=== Activity ===
Beneath this line are the data; copy exactly the part of them that opens with the line containing "Sous-Vêtements (169, 181)" and closes with the line containing "[Capezio 3754T-Culotte Sans", and only that part.

=== The input ===

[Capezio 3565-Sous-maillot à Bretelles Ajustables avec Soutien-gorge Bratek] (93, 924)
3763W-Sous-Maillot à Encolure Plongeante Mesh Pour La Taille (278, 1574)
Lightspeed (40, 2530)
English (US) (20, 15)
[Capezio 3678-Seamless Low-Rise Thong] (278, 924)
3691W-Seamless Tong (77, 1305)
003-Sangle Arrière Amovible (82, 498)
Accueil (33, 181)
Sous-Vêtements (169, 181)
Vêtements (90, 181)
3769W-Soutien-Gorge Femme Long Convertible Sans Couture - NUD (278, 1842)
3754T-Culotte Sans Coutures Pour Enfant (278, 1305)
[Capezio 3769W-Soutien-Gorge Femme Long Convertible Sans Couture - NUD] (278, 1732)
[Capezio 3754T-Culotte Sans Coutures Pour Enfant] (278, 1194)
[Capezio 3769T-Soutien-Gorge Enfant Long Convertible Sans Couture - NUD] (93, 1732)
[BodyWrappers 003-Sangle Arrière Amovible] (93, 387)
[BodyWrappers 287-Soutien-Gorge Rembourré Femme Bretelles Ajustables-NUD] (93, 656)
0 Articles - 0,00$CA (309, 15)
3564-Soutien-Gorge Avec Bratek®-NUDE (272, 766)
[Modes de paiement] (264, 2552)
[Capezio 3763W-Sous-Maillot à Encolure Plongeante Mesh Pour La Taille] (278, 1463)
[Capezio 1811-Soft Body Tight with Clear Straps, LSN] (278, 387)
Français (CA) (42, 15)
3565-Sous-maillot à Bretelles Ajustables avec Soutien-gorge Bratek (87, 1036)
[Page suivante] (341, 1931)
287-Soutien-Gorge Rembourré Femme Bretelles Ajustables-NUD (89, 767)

=== Task solution ===
Sous-Vêtements (169, 181)
Vêtements (90, 181)
3769W-Soutien-Gorge Femme Long Convertible Sans Couture - NUD (278, 1842)
3754T-Culotte Sans Coutures Pour Enfant (278, 1305)
[Capezio 3769W-Soutien-Gorge Femme Long Convertible Sans Couture - NUD] (278, 1732)
[Capezio 3754T-Culotte Sans Coutures Pour Enfant] (278, 1194)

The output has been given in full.